_What you have to do:_
Pictures aside, return all of the records exactly as they stand.

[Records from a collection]
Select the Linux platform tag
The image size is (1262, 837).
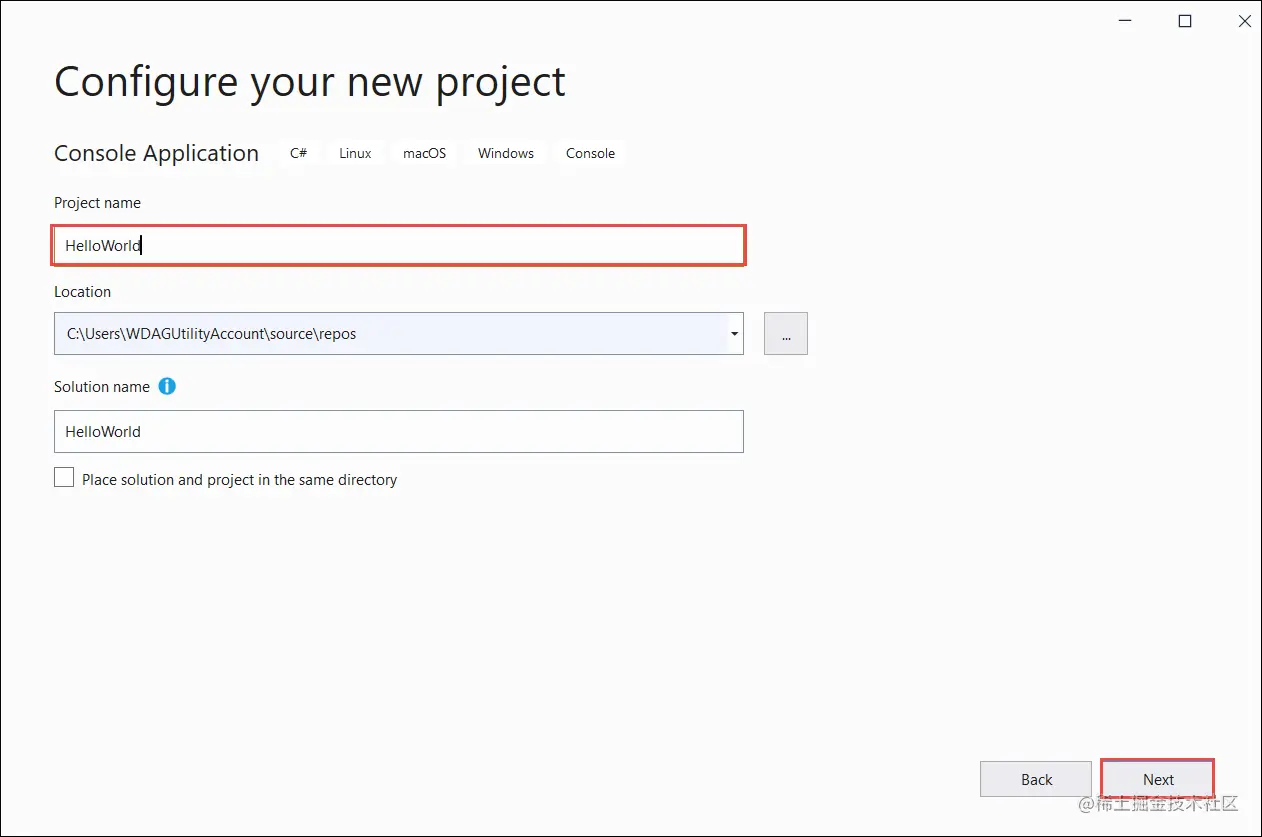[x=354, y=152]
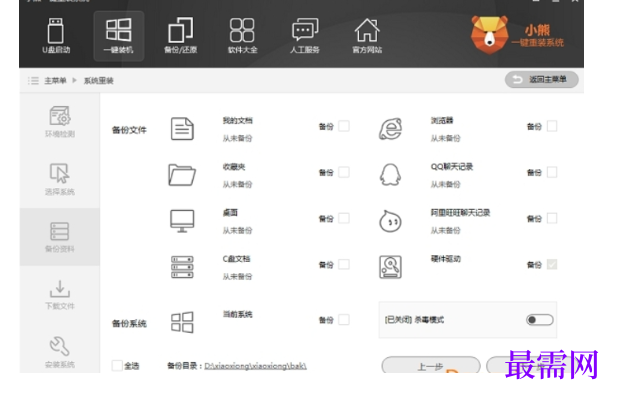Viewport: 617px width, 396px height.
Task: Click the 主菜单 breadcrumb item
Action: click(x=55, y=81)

_Response box:_
Select the Linux platform tag
The image size is (1262, 837).
[x=354, y=152]
Viewport: 617px width, 396px height.
Task: Click the 主菜单 breadcrumb item
Action: click(x=55, y=81)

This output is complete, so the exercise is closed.